Le niveau de jalousie chez les villageois était lié à la probabilité d’innover.

D. Zizzo a indiqué à SciDev.Net qu’ "il existe un sentiment clair et bien défini que la jalousie sociale influence négativement les innovations du monde réel".

D’après les auteurs, les innovateurs subiraient moins de ressentiments de la part des autres si des innovations moins manifestes d’un point de vue social étaient encouragées ; de même, les législateurs devraient prendre en considération le rôle des préférences sociales et avoir recours aux changements institutionnels pour les transformer en effets productifs et non destructifs.

"Il s’agit d’une étude préliminaire, d’un premier exemple d’étude quantitative de ce type", a déclaré D. Zizzo, en ajoutant qu’il a "raisonnablement confiance dans le fait que c’est un phénomène plus large qui a été saisi".

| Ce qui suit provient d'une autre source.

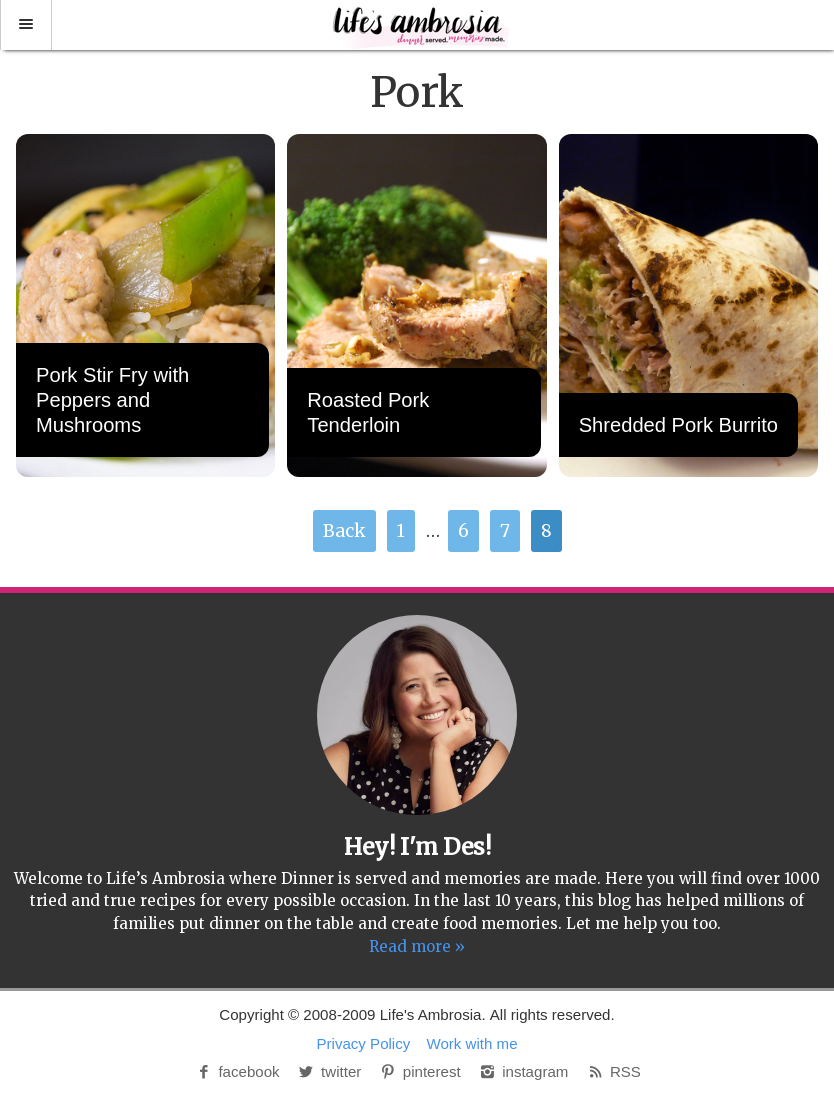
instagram (523, 1071)
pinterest (419, 1071)
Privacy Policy (363, 1043)
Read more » (417, 946)
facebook (236, 1071)
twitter (329, 1071)
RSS (613, 1071)
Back (344, 531)
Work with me (472, 1043)
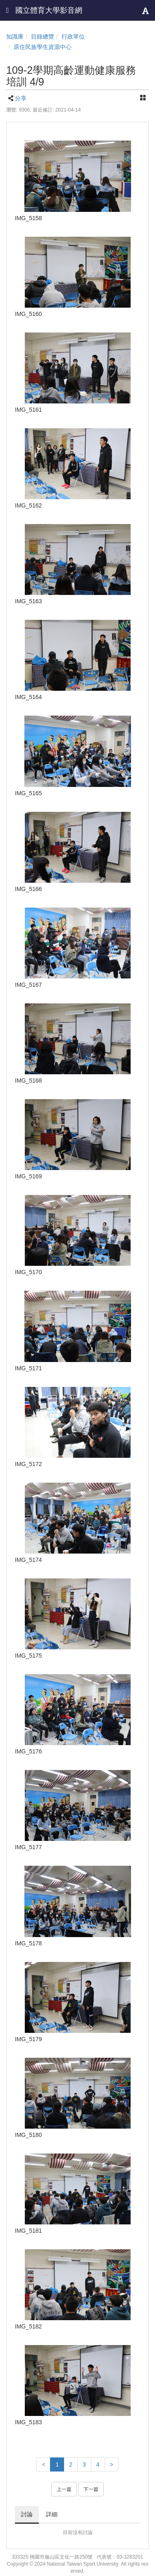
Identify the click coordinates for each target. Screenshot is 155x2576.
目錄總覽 (42, 36)
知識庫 (15, 36)
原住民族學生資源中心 (43, 47)
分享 (20, 98)
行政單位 (73, 36)
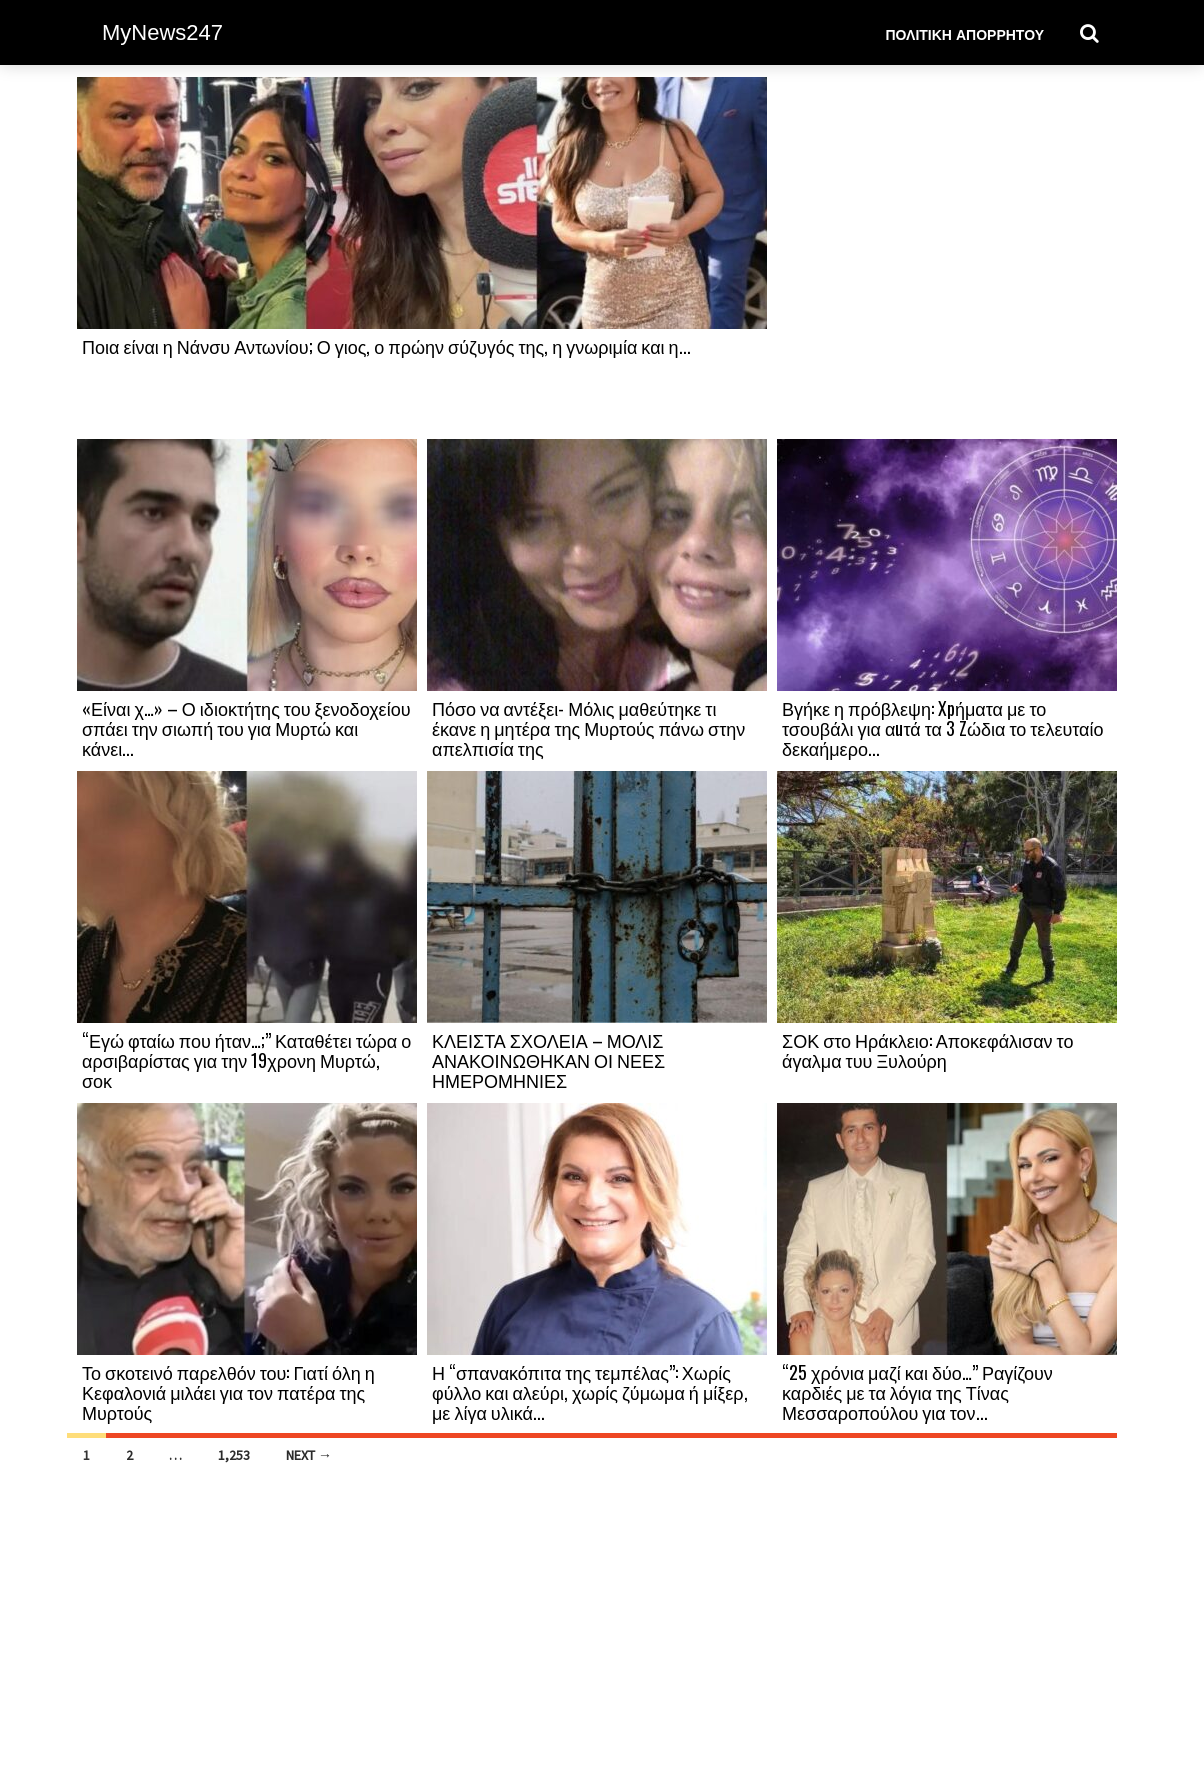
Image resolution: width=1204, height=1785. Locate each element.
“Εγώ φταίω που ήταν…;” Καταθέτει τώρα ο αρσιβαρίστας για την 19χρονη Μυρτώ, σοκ (246, 1060)
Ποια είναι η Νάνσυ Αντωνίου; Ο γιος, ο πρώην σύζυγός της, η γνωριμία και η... (386, 346)
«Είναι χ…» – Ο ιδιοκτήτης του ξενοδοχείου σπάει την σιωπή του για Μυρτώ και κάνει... (246, 728)
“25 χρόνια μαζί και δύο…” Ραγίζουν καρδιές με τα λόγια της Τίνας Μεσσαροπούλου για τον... (917, 1392)
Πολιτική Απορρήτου (964, 33)
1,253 (234, 1455)
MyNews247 (162, 32)
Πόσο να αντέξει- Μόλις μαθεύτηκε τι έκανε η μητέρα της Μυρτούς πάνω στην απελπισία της (588, 728)
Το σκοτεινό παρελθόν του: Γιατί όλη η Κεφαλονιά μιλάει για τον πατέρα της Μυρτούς (228, 1392)
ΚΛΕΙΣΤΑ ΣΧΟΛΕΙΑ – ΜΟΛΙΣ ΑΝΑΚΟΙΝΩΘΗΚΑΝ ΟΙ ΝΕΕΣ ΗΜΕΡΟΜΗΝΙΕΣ (548, 1060)
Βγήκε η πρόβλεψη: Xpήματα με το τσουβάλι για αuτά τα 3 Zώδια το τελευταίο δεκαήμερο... (943, 728)
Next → (309, 1455)
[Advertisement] (947, 257)
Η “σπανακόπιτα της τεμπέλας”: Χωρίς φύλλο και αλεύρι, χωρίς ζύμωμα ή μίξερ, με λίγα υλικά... (590, 1392)
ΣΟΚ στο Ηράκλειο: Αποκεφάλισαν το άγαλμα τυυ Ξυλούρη (927, 1050)
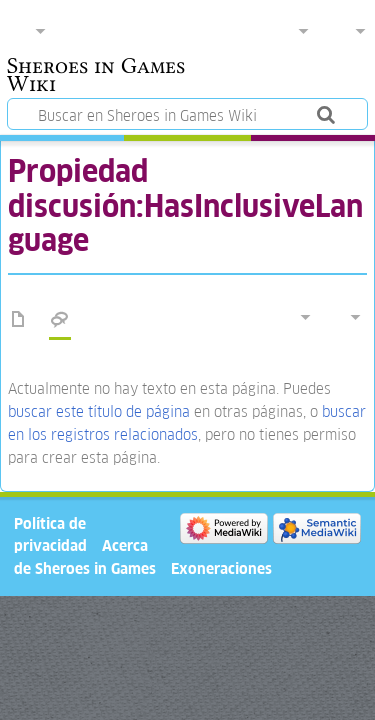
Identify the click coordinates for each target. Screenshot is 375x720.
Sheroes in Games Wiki (96, 77)
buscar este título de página (99, 411)
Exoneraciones (221, 568)
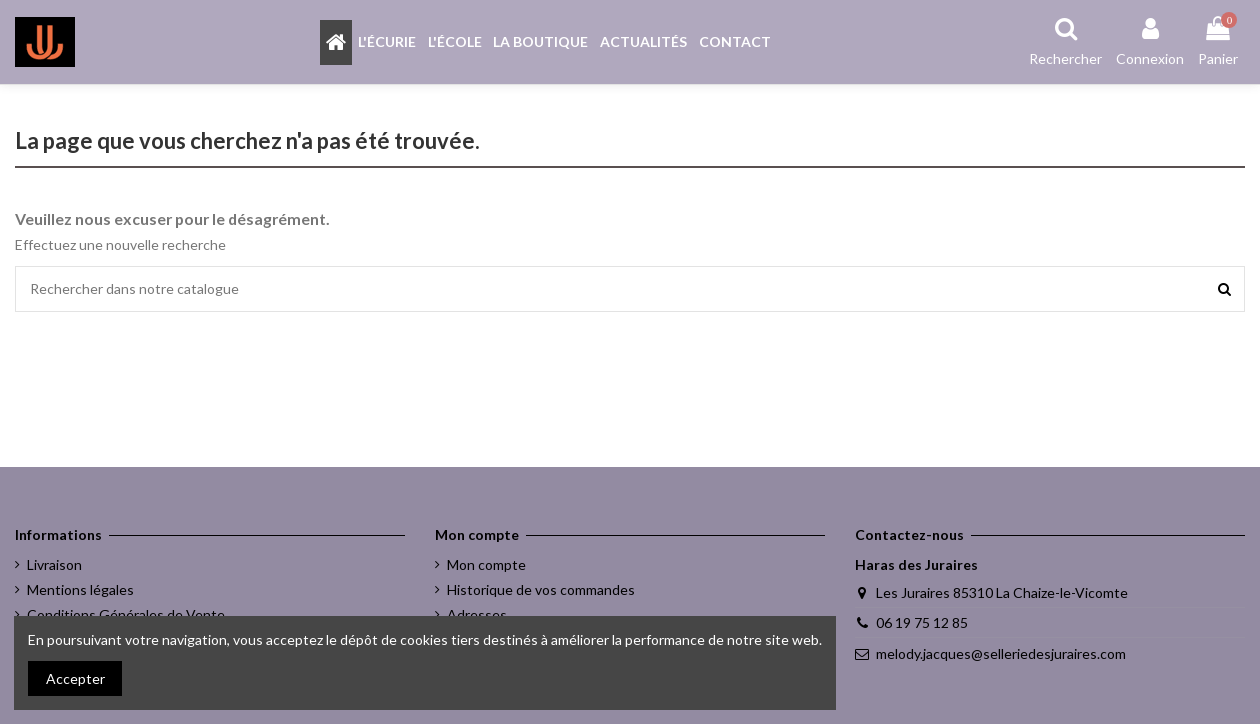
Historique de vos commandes (541, 589)
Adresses (477, 614)
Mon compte (486, 564)
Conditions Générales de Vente (126, 614)
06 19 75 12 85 (922, 622)
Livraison (54, 564)
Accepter (75, 678)
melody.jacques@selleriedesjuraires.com (1001, 653)
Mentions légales (80, 589)
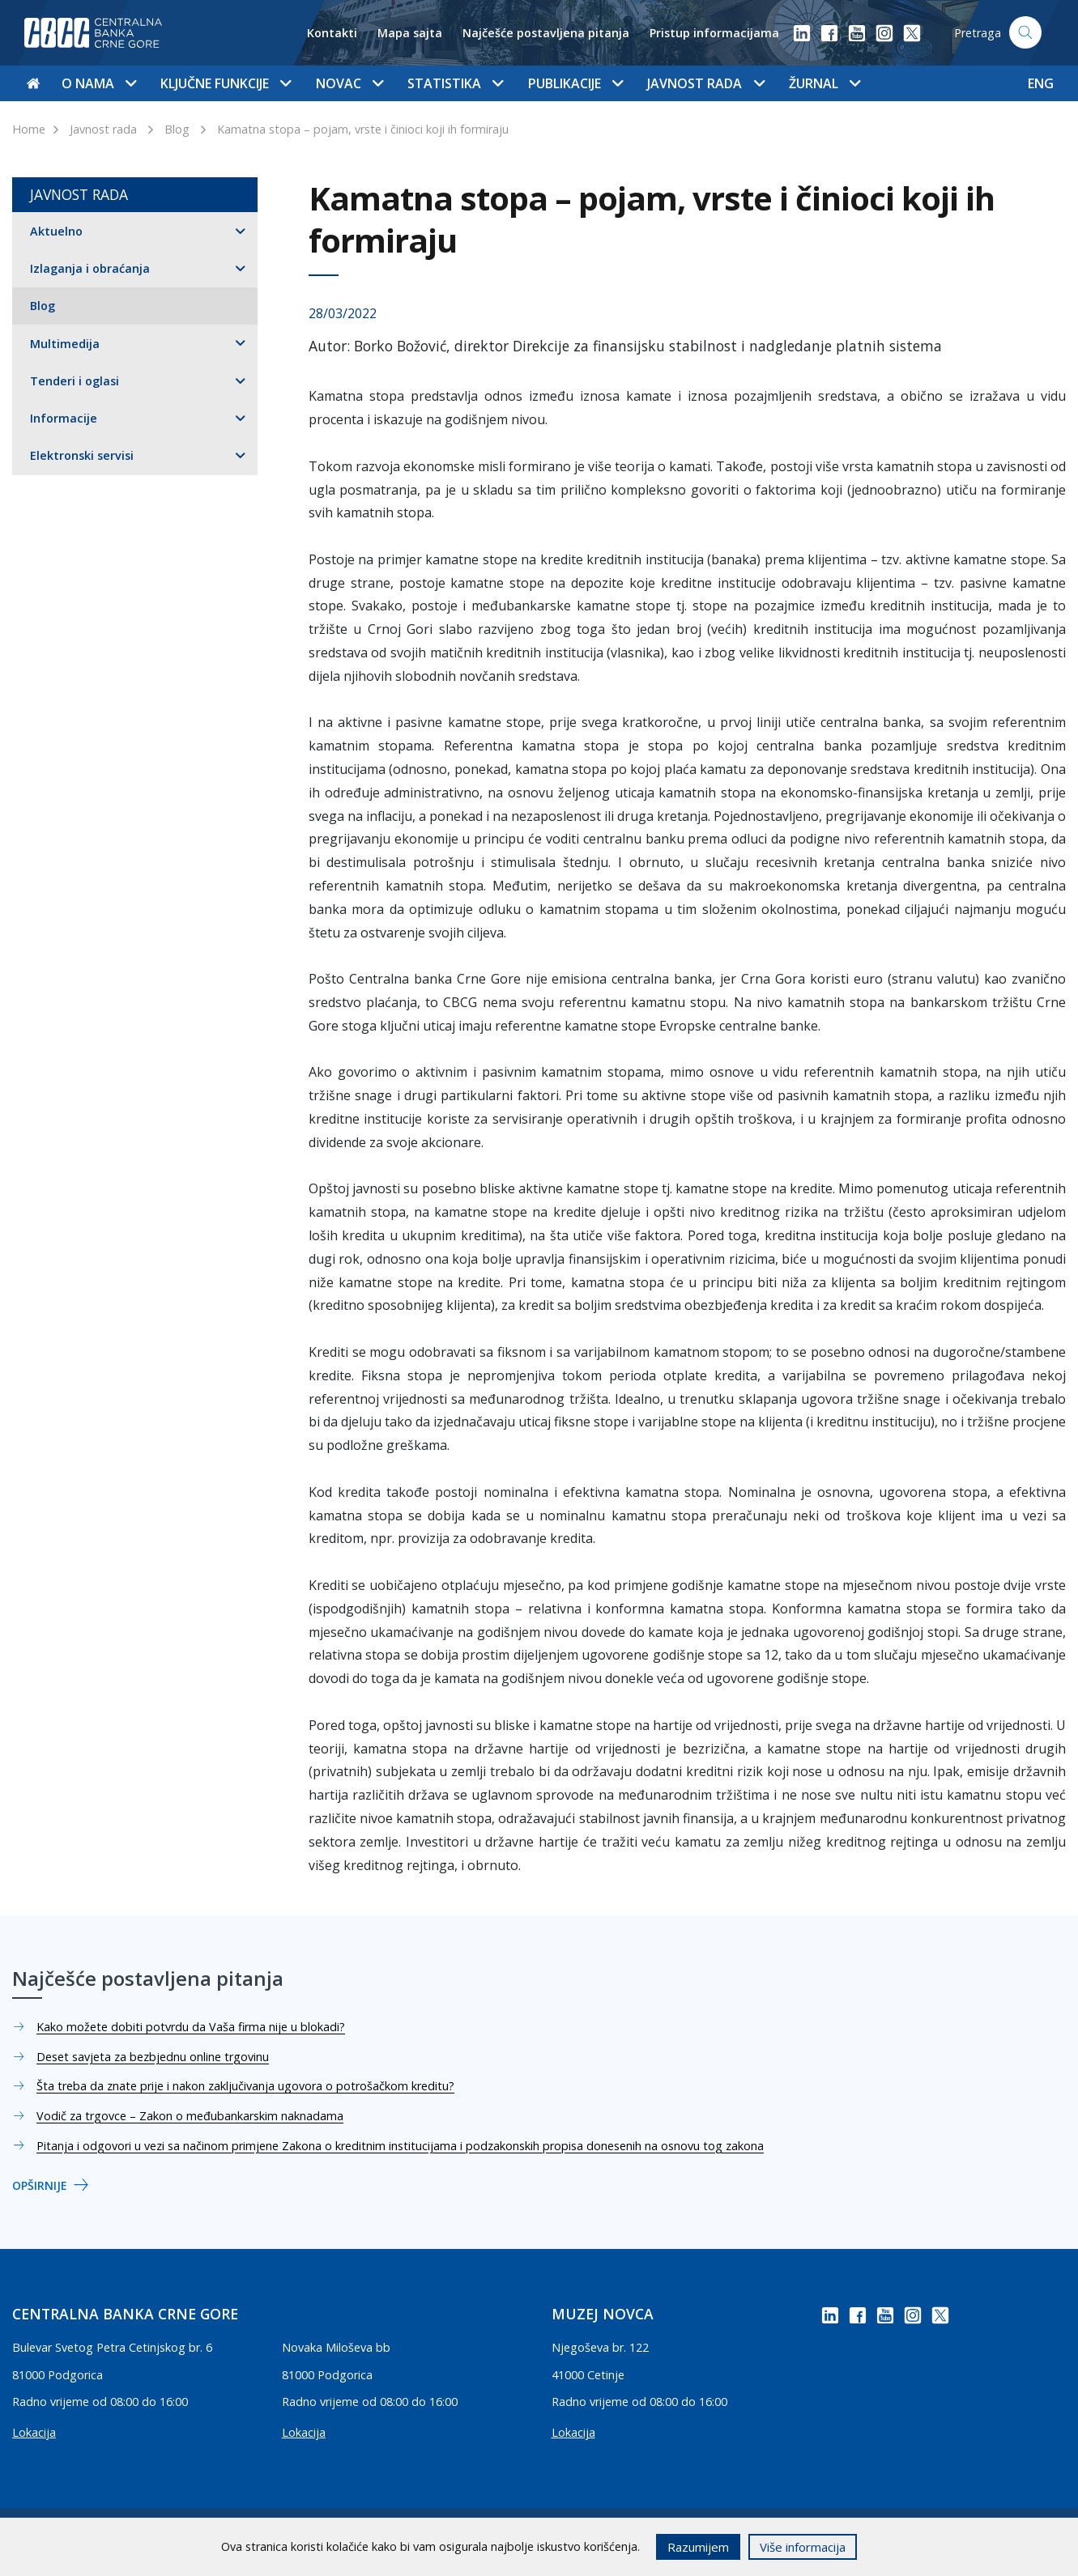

Anne Bruntse, coordinatrice régionale de l’organisation de développement économique BioVision, a indiqué que des sentiments similaires sont fréquents dans certaines zones du Kenya, mais qu’elles sont en train de disparaître dans d’autres zones.

"J’ai l’impression que, outre les nombreuses améliorations qui sont nécessaires au niveau du climat politique, le fait de donner à la population la possibilité d’un meilleur avenir contribue considérablement à l’éradication des anciennes craintes", a-t-elle déclaré.

Stephen Mugo, sélectionneur de cultures à l’International Maize and Wheat Improvement Centre (CIMMYT), a indiqué qu’il avait entendu plusieurs histoires de destruction ou de vols d’innovations agricoles au Kenya. Il a déclaré qu’il serait probablement possible de réduire ces sentiments négatifs en faisant accepter une invention par toute la communauté.

Selon Mary Abukutsa, qui enseigne l’agriculture à la Jomo Kenyatta University of Agriculture and Technology au Kenya, une petite étude éthiopienne ne peut pas être généralisée à d’autres pays en développement ; elle a ajouté qu’elle n’avait jamais connu de telles craintes en Afrique de l’Ouest et centrale.

C’est dans les situations d’inégalités extrêmes ou d’exclusion insurmontable que la jalousie se manifeste le plus négativement, a déclaré Calestous Juma, Professeur du cabinet de développement international à l’Université Harvard, aux États-Unis. Selon lui, elle est due à un sentiment d’impuissance et constitue un obstacle majeur aux améliorations socio-économiques.

"Expliquer le manque d’innovation en s’appuyant uniquement sur l’émotion comme un obstacle clé est toutefois une analyse trop rudimentaire", a-t-il ajouté.

John Thompson de l’Institute of Development Studies, au Royaume-Uni, a déclaré : "Le problème est que l’expansion agricole est traitée comme un processus strictement technocratique. Ce que cette étude, à l’instar d’autres études similaires, démontre fréquemment, est qu’il s’agit de processus socio-économiques, et que, pour obtenir une expansion et des innovations agricoles, nous devons aborder l’aspect social de ces processus".

Cette étude a été présentée le mois dernier (18 avril) lors du colloque annuel de la Royal Economic Society à Londres, au Royaume-Uni.